Trust types at a glance
| Trust | Revocable? | Primary purpose |
|---|---|---|
| Revocable living trust | Yes | Probate avoidance, incapacity planning |
| Irrevocable trust | No | Estate-tax reduction, creditor/Medicaid protection |
| Medicaid Asset Protection Trust | No | Long-term-care planning (5-yr lookback) |
| Supplemental Needs Trust (EPTL 7-1.12) | Varies | Provide for a disabled beneficiary without losing benefits |
| Testamentary trust | Created by will | Trust that springs up at death (still requires probate of the will) |
How funding a trust works — and why unfunded trusts fail
A trust controls only what is titled in its name. A trust document that is signed but never funded — the co-op shares never reassigned, the brokerage account never retitled — does nothing. The estate still goes through probate. Funding is the step people skip, and it defeats the entire plan.

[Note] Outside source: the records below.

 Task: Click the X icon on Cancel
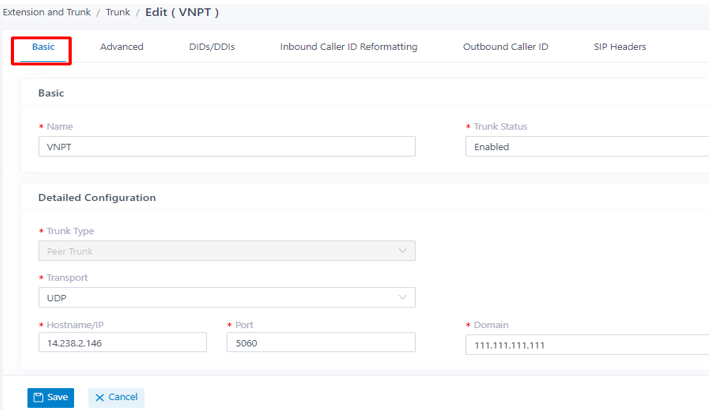99,398
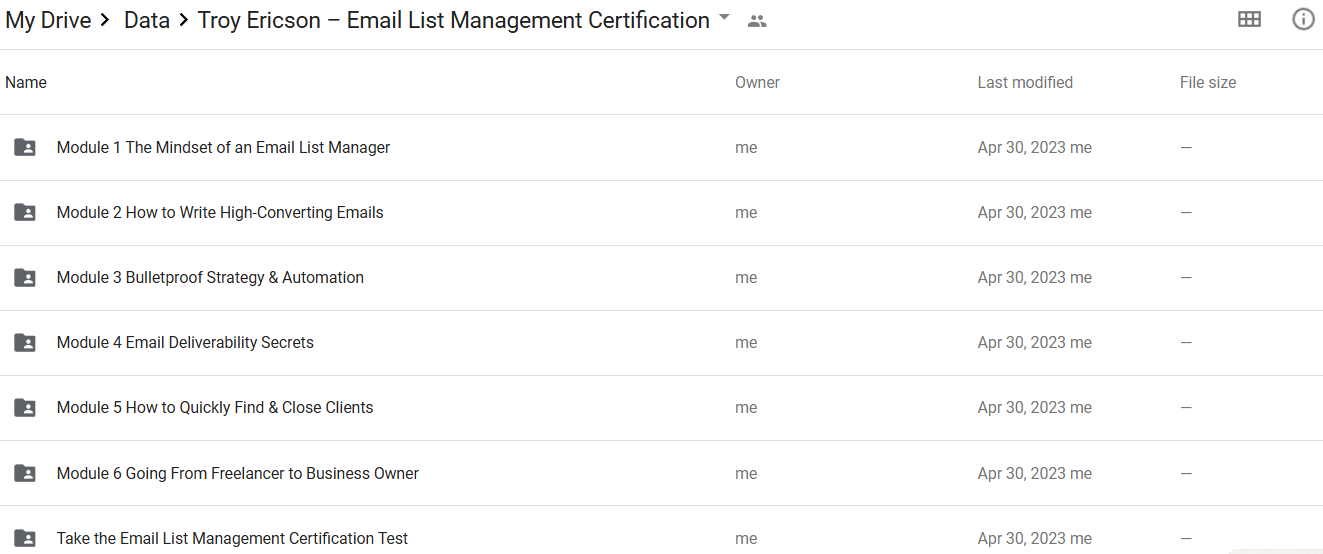The width and height of the screenshot is (1323, 554).
Task: Click the File size column header
Action: pos(1208,83)
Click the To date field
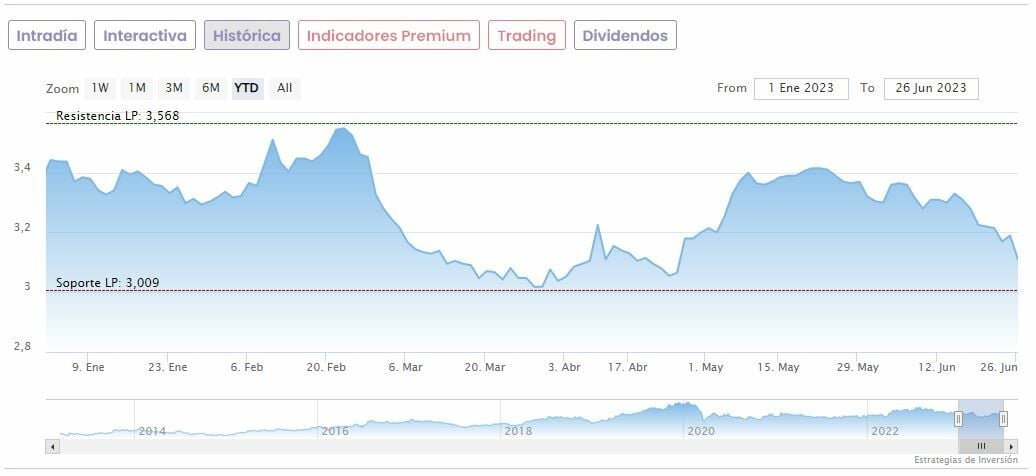This screenshot has width=1036, height=476. pyautogui.click(x=931, y=88)
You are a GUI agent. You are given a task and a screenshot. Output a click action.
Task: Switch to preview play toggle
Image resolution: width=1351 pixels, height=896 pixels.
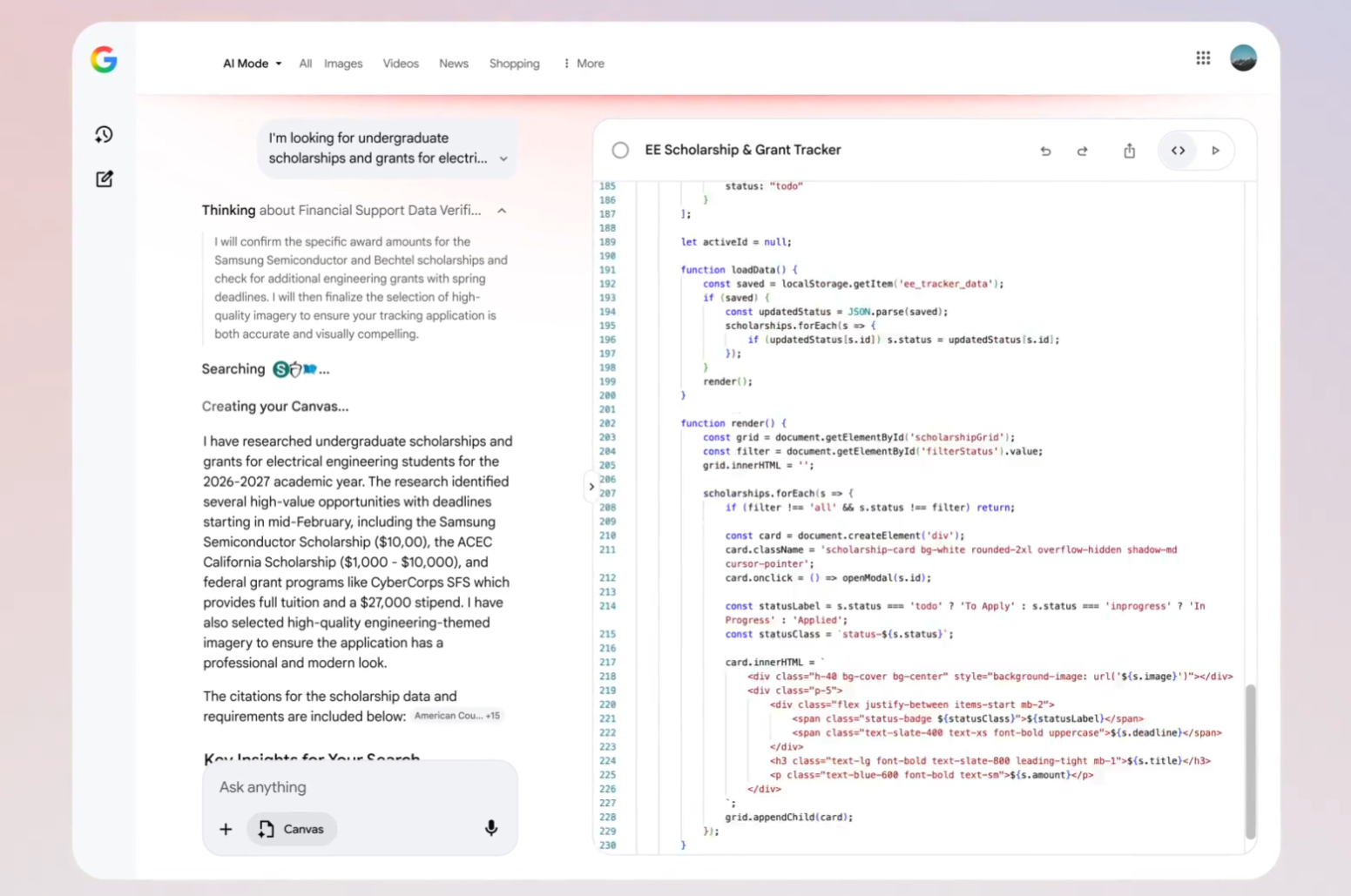pos(1215,151)
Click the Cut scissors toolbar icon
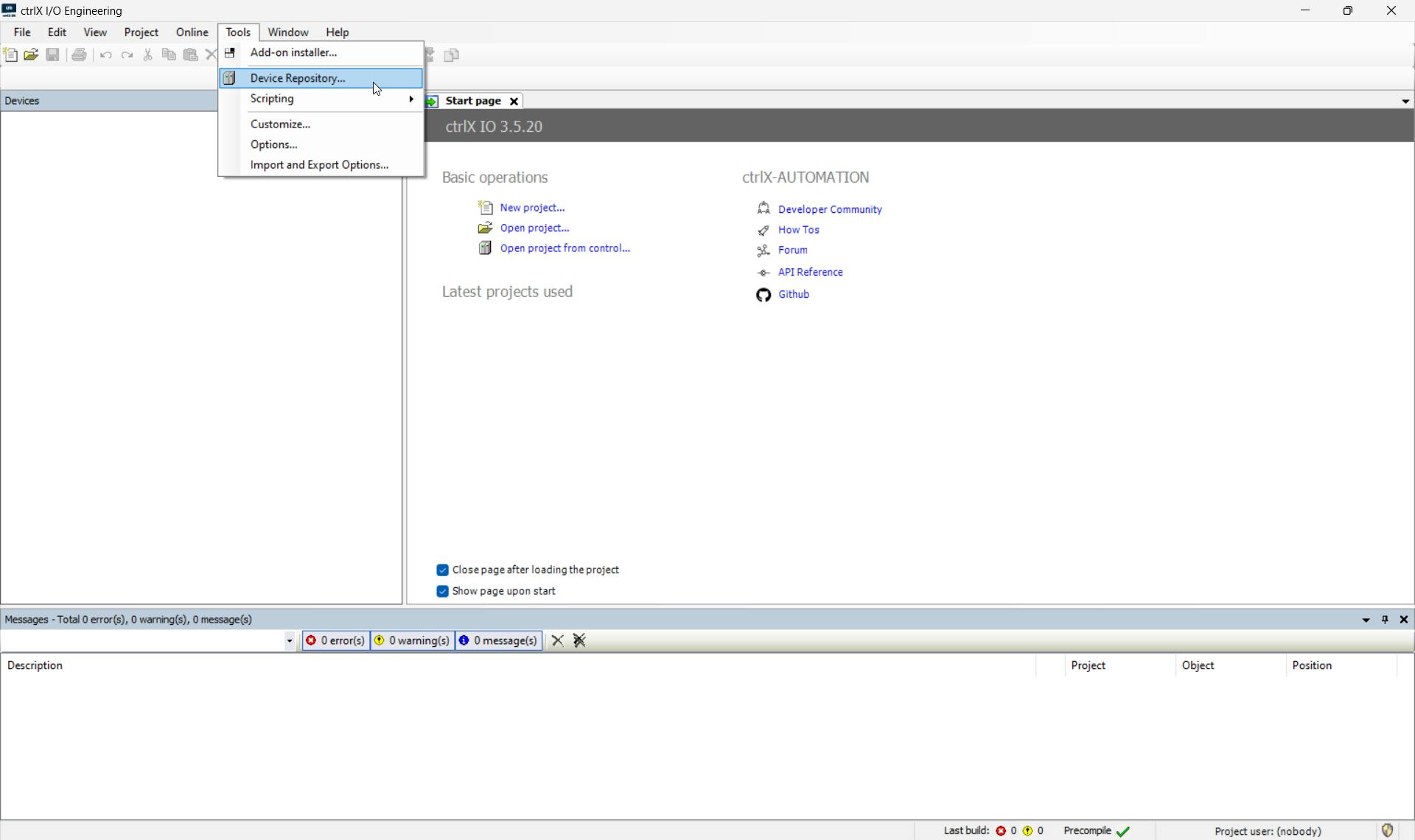 148,55
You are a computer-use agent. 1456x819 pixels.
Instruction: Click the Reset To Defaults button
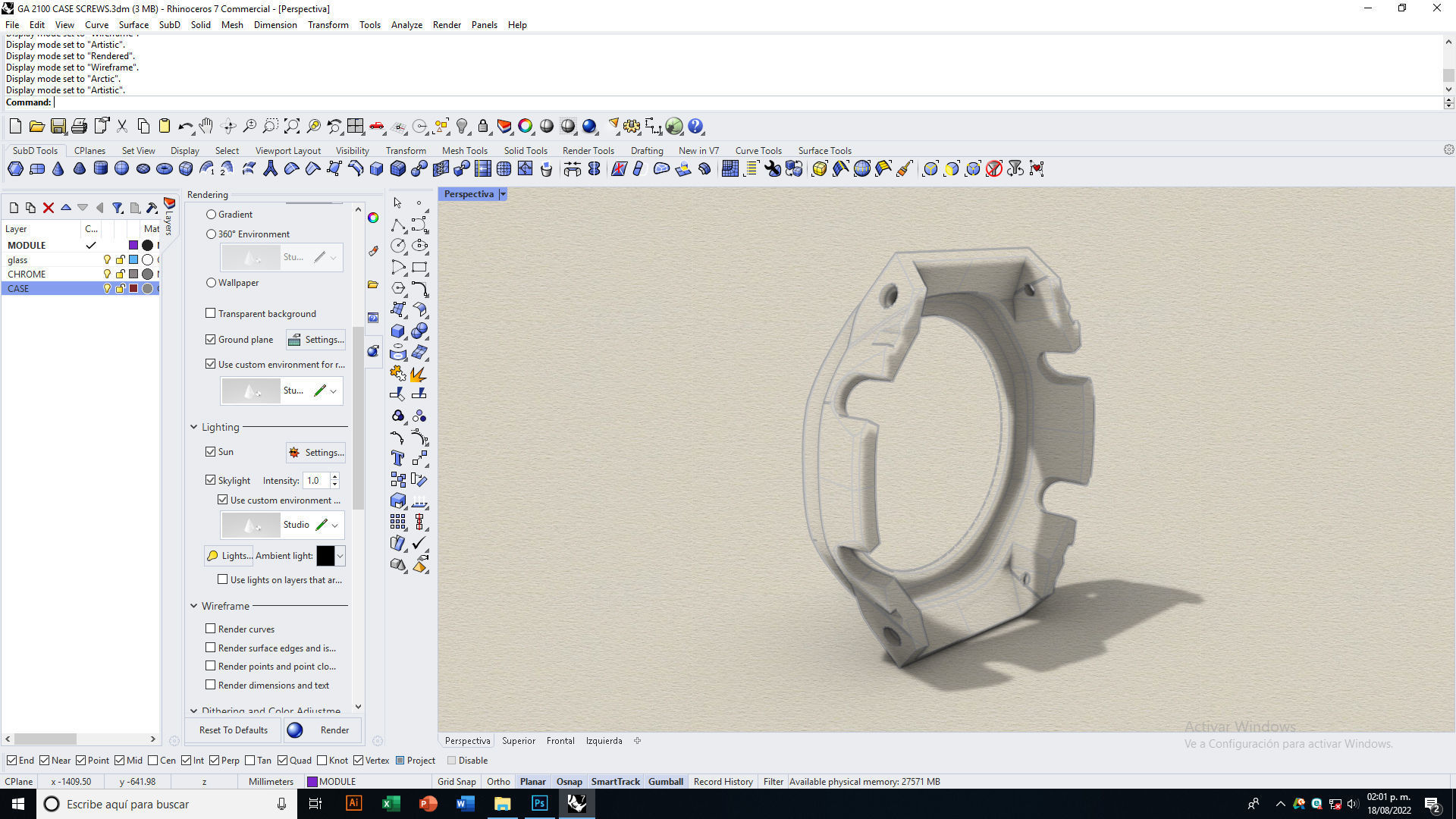pyautogui.click(x=234, y=730)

For a Manhattan co-op, funding means the co-op board must approve reissuing the shares into the trust — boards have their own rules, and some resist. EPTL 7-1.12 expressly permits a trust to hold co-op shares, but expect a board review. A condo is funded by deed; a brokerage account by retitling.
Trustee duties under New York law
A New York trustee is a fiduciary held to the Prudent Investor Act (EPTL 11-2.3) — managing the corpus with the care, skill, and caution of a prudent investor, diversifying, and balancing the interests of current and future beneficiaries. A trustee who lets a trust-held co-op sit uninsured or mismanages investments can be surcharged.
Manhattan-specific value
The probate-avoidance payoff is largest exactly where assets are concentrated and titled in real or quasi-real property — which describes Manhattan. A West Village brownstone or a Lincoln Square co-op held in a revocable trust skips Surrogate’s Court, stays private, and lets a successor trustee handle the co-op board transfer without waiting on Letters Testamentary. Given Manhattan’s estate-tax exposure (see estate taxes), irrevocable trusts also do double duty as tax-reduction tools.
FAQ
Do I need a trust if I already have a will? A will still goes through probate; a funded revocable trust avoids it. Many Manhattan residents use both — a trust for the co-op and major assets, a “pour-over” will as backup.
Can a trust hold my Manhattan co-op? Yes — EPTL 7-1.12 permits it, but the co-op board must approve reissuing the shares into the trust.
Does a revocable trust save estate taxes? No — revocable trust assets remain in your taxable estate. Use irrevocable trusts (like ILITs or MAPTs) for tax and protection goals.